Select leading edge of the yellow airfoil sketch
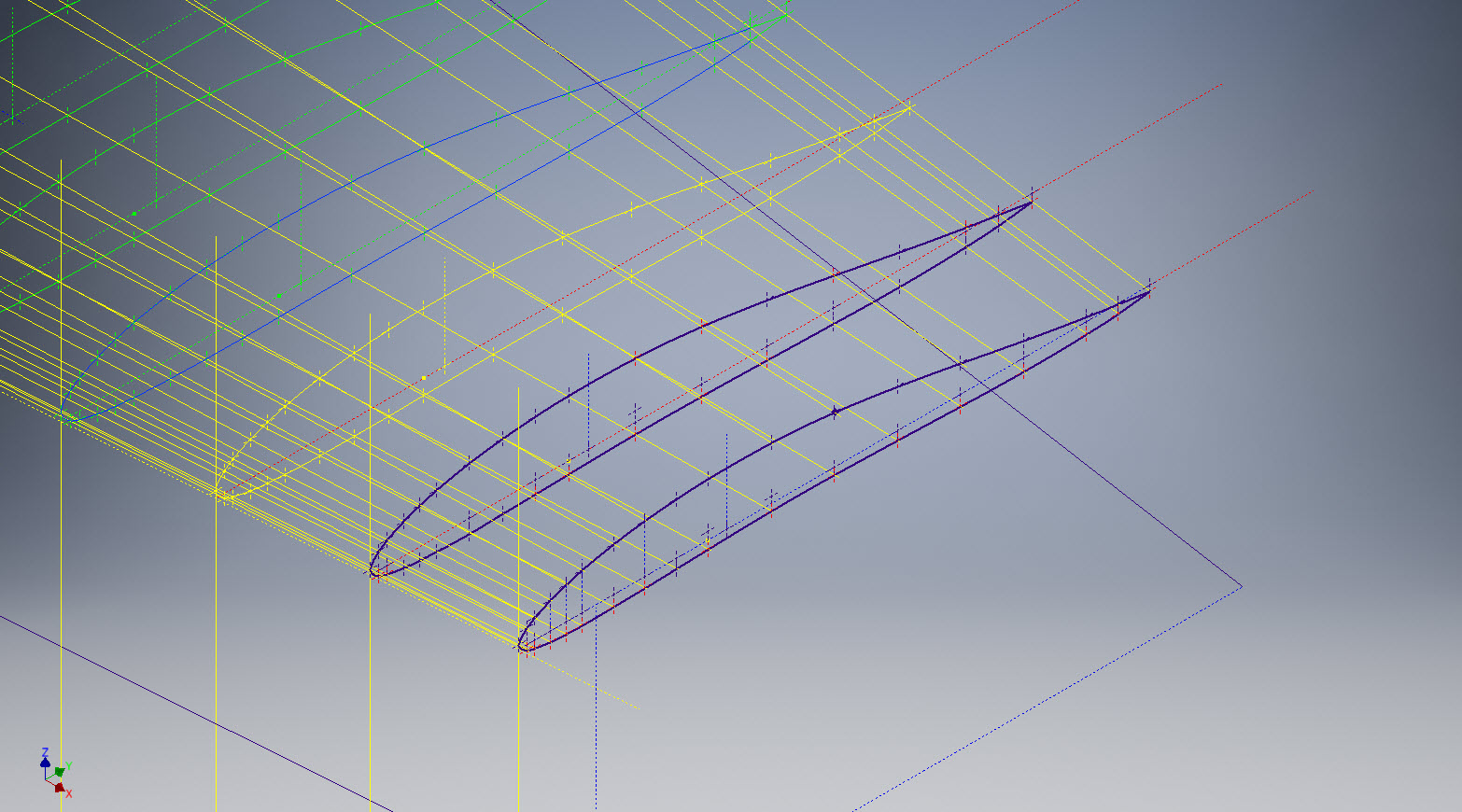Screen dimensions: 1462x812 (x=218, y=492)
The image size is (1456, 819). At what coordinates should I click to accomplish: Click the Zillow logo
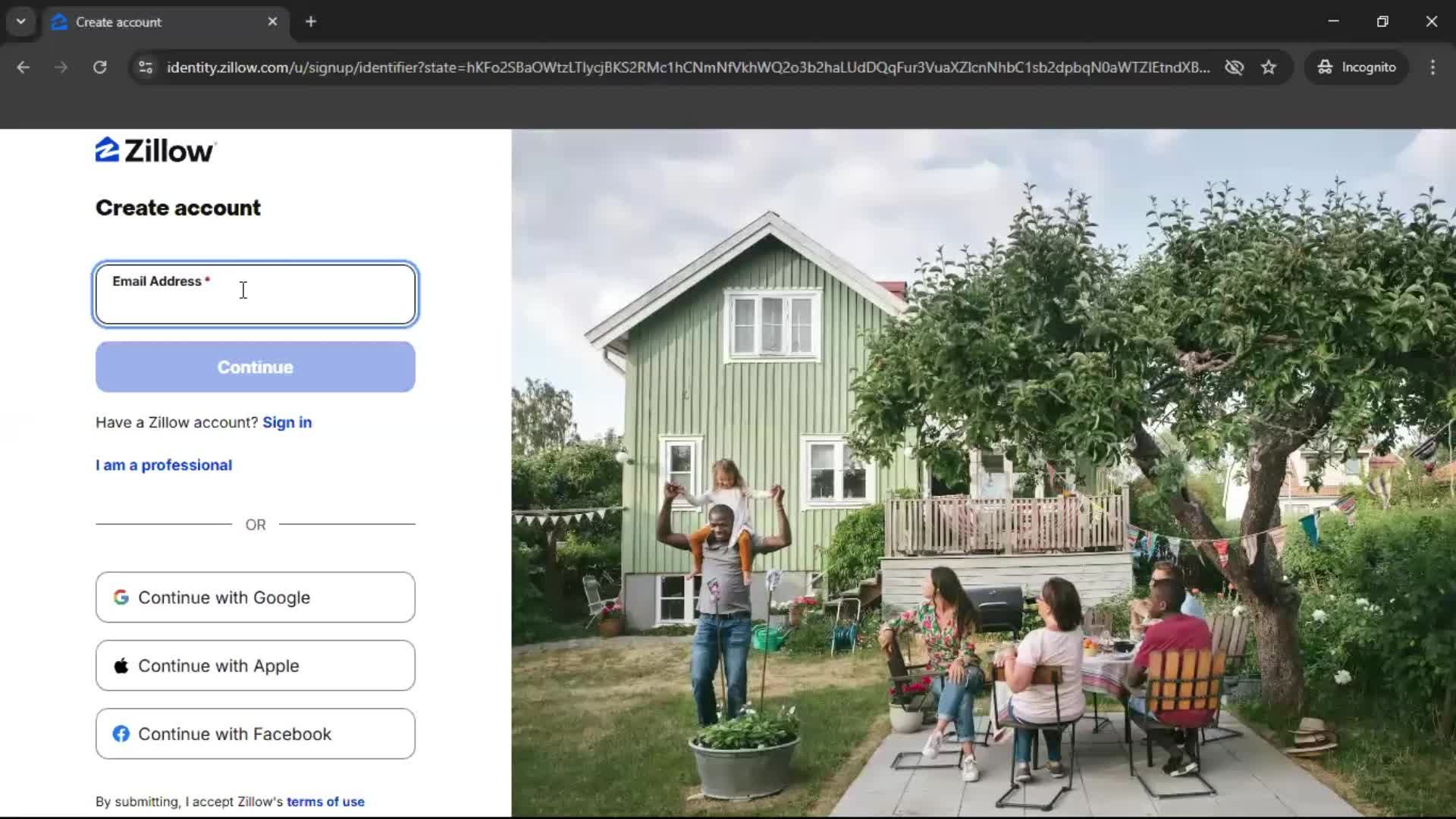coord(155,149)
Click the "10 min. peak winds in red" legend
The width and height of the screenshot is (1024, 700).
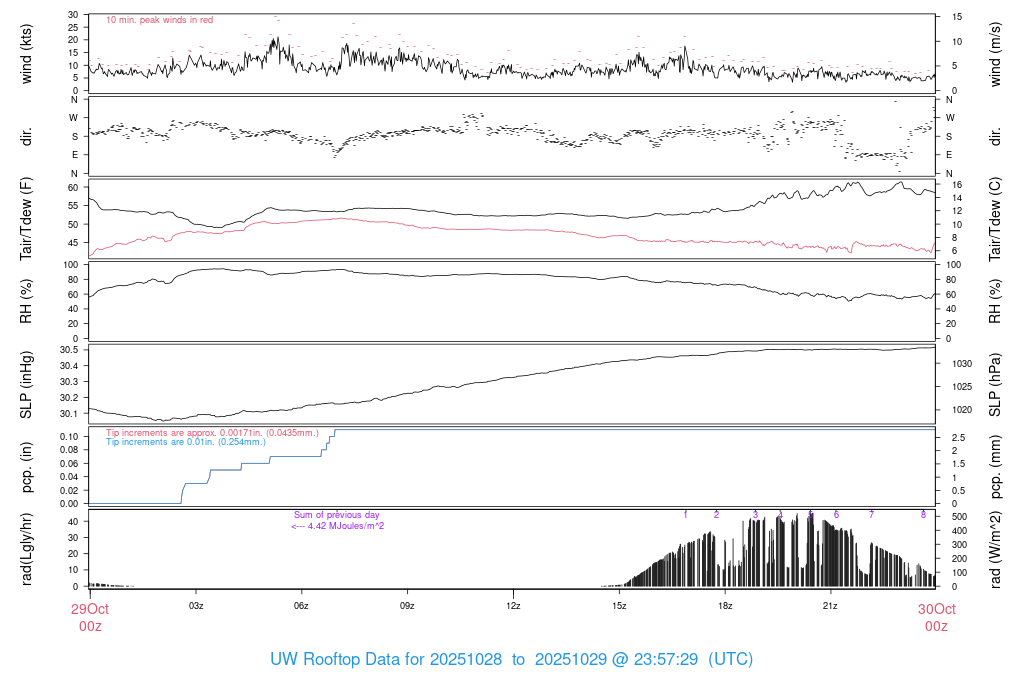click(x=159, y=20)
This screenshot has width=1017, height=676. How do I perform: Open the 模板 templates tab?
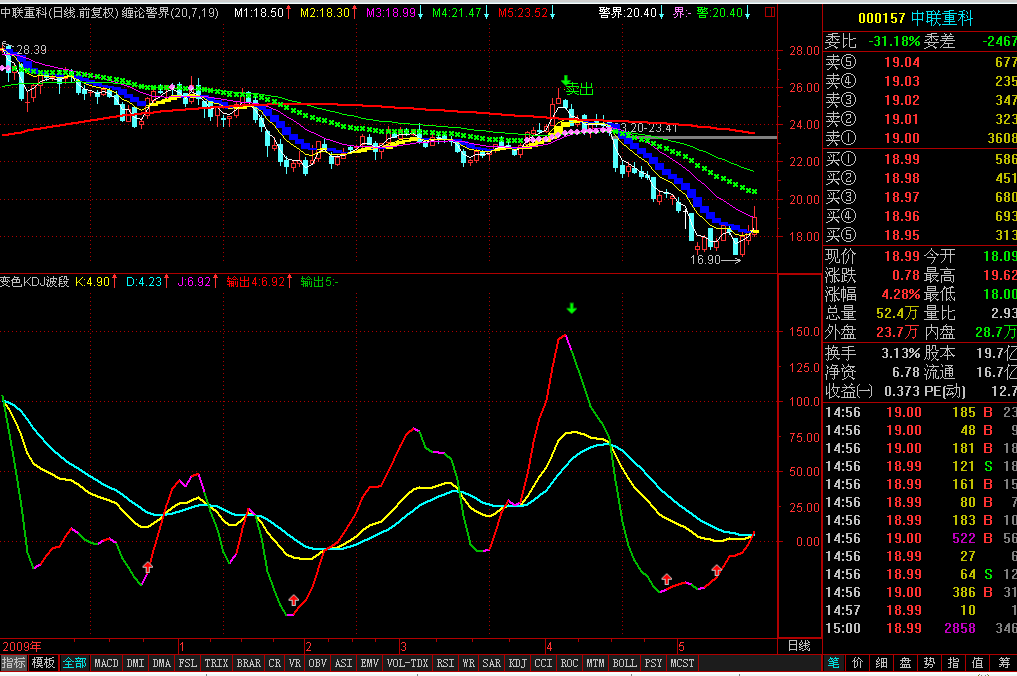tap(43, 663)
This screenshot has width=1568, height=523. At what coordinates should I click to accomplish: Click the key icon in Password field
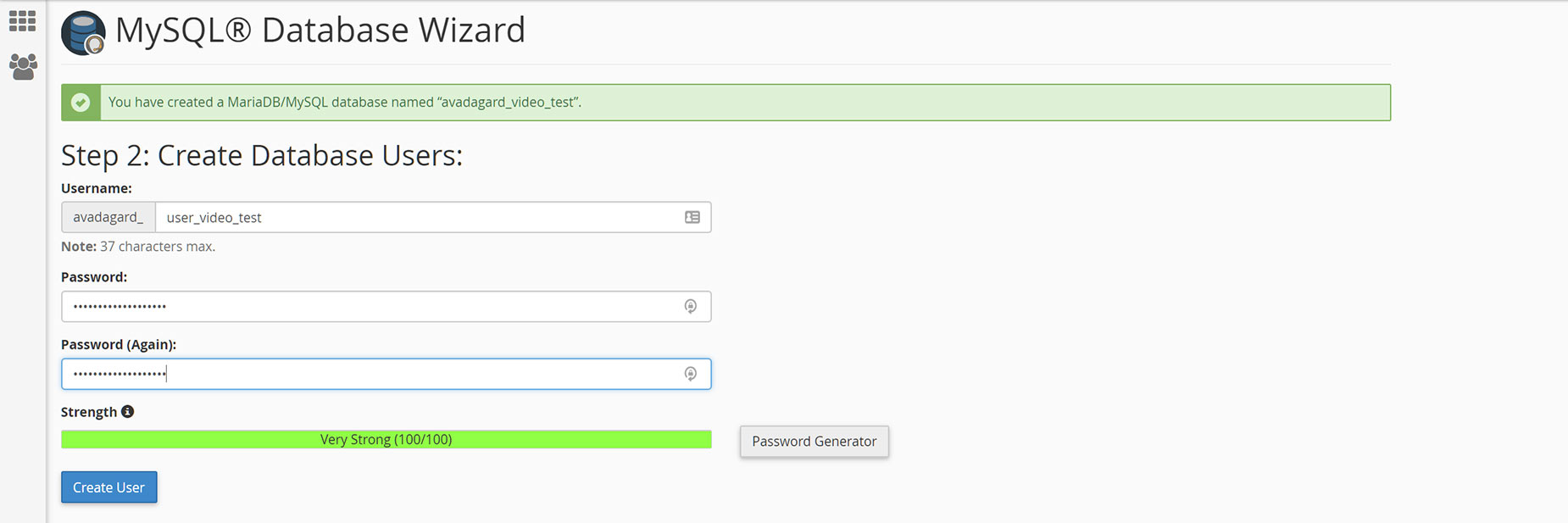coord(691,306)
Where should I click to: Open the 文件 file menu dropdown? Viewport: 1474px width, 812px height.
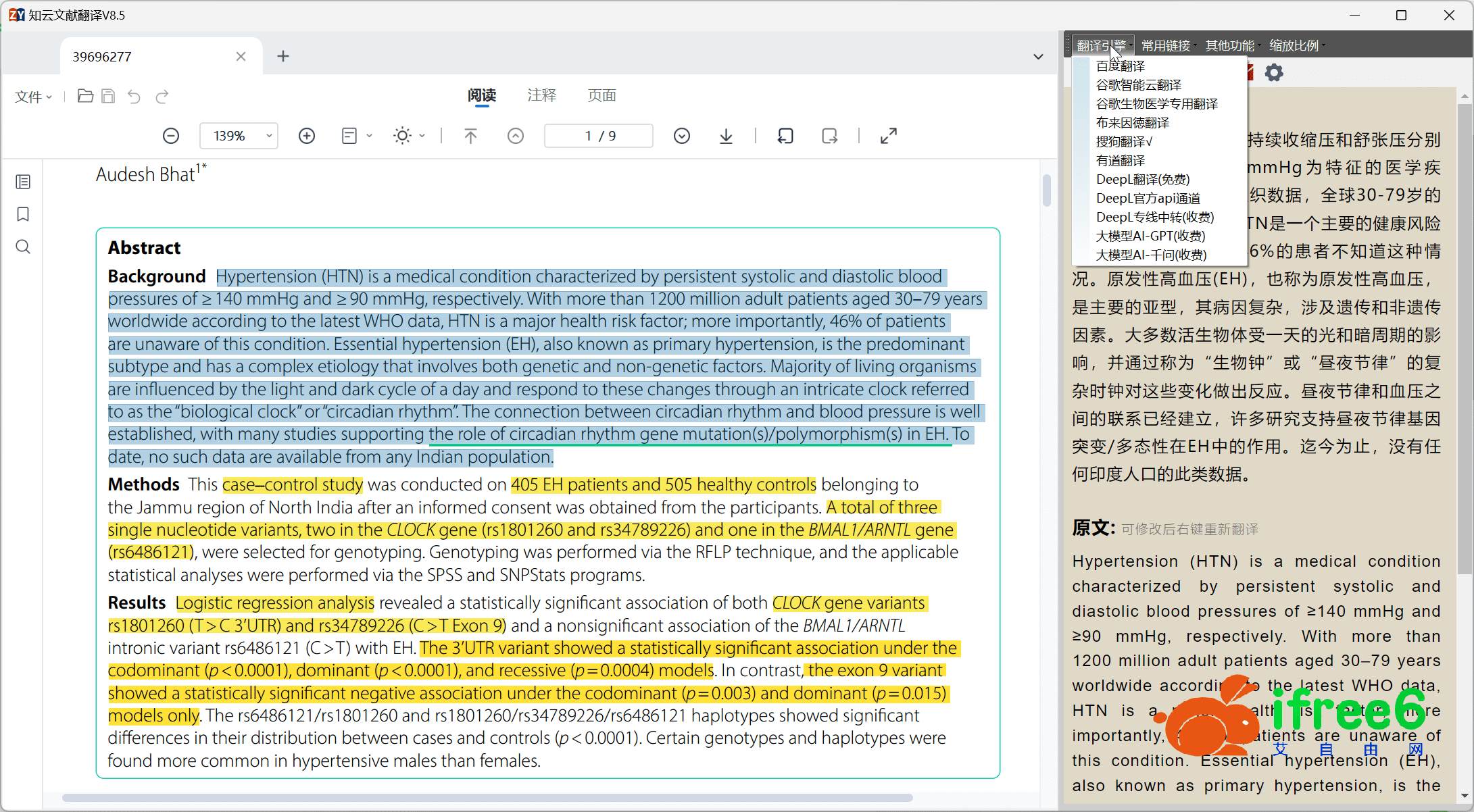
______
**TASK REQUIREMENTS**
Pull every line of the entries above into your answer word for word, leaving out the pictures.

**EXERCISE SOLUTION**
Select leading edge of the yellow airfoil sketch
Screen dimensions: 1462x812 (x=218, y=492)
The image size is (1456, 819). At what coordinates should I click to accomplish: Click the Zillow logo
coord(155,149)
Click the "10 min. peak winds in red" legend
The width and height of the screenshot is (1024, 700).
click(x=159, y=20)
This screenshot has width=1017, height=676. How do I perform: Open the 模板 templates tab?
tap(43, 663)
This screenshot has width=1568, height=523. At what coordinates should I click to accomplish: Click the key icon in Password field
coord(691,306)
Where should I click to: Open the 文件 file menu dropdown? Viewport: 1474px width, 812px height.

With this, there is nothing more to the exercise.